As control systems for vessel systems are being delivered, some thought needs to be given to the layout and configuration of the vessel's command centre.
The design goal for the command centre is to ensure that the commanding officer has access to the information necessary for command decisions, and that those decisions can then be executed by senior crew.
The key operational areas that will need to be represented include:
At this stage broader architectural principles are being considered. For example, is there any merit in already familiar circular designs, with the commanding officer occupying the centre? Is a large central viewscreen useful, or even necessary? Does the crew even need to face forward, given the dissociation from the external environment caused by the inertial dampening system?
What would you like to see on the Bridge?
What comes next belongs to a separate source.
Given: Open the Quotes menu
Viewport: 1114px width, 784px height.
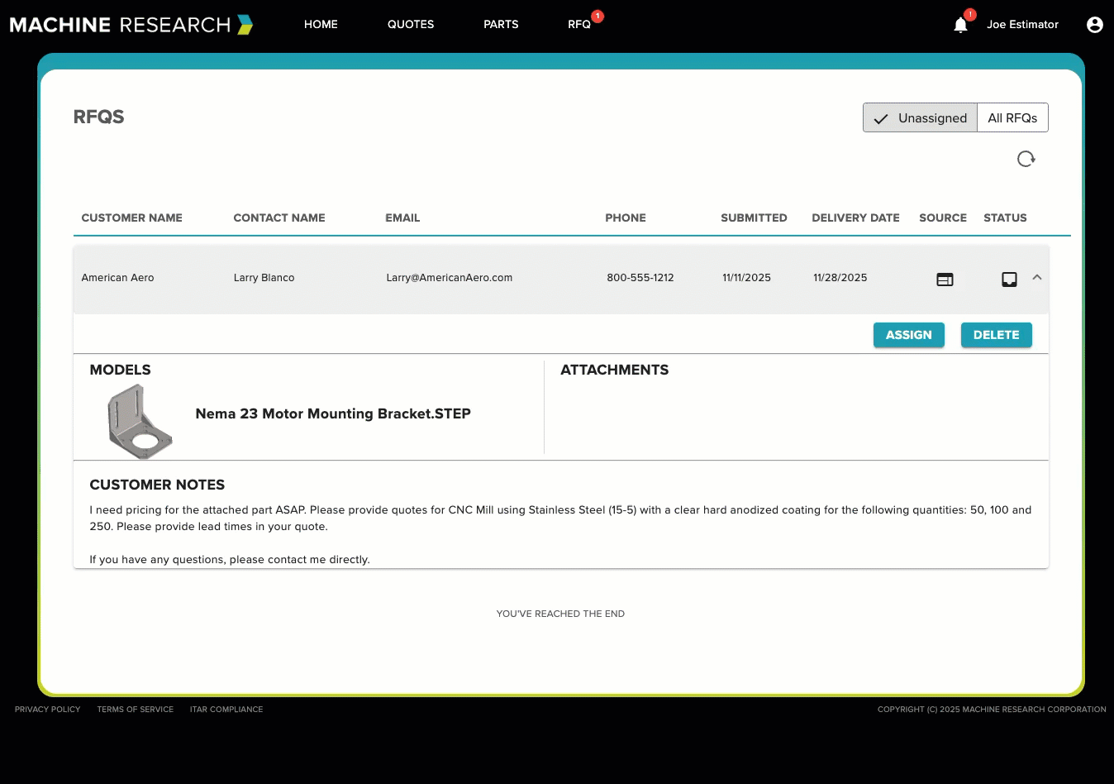Looking at the screenshot, I should pyautogui.click(x=411, y=25).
I'd like to see a separate area on or near the bridge where senior crew dealing with a crisis or situation could confer separately. It would be more interactive than just offering information from your console - something more like a briefing. We could include video links to specialists elsewhere on the ship that couldn't leave their posts to participate directly.
Sounds like a good idea to me, almost a briefing area. A feature found on some merchant and naval vessels is a Captain's dining room, used to host functions etc. aboard. It would make sense to position the Captain's quarters close to the bridge anyway, so we could even save some mass/volume by having that be dual purpose. A large table is, afterall, a good thing to brainstorm and work around.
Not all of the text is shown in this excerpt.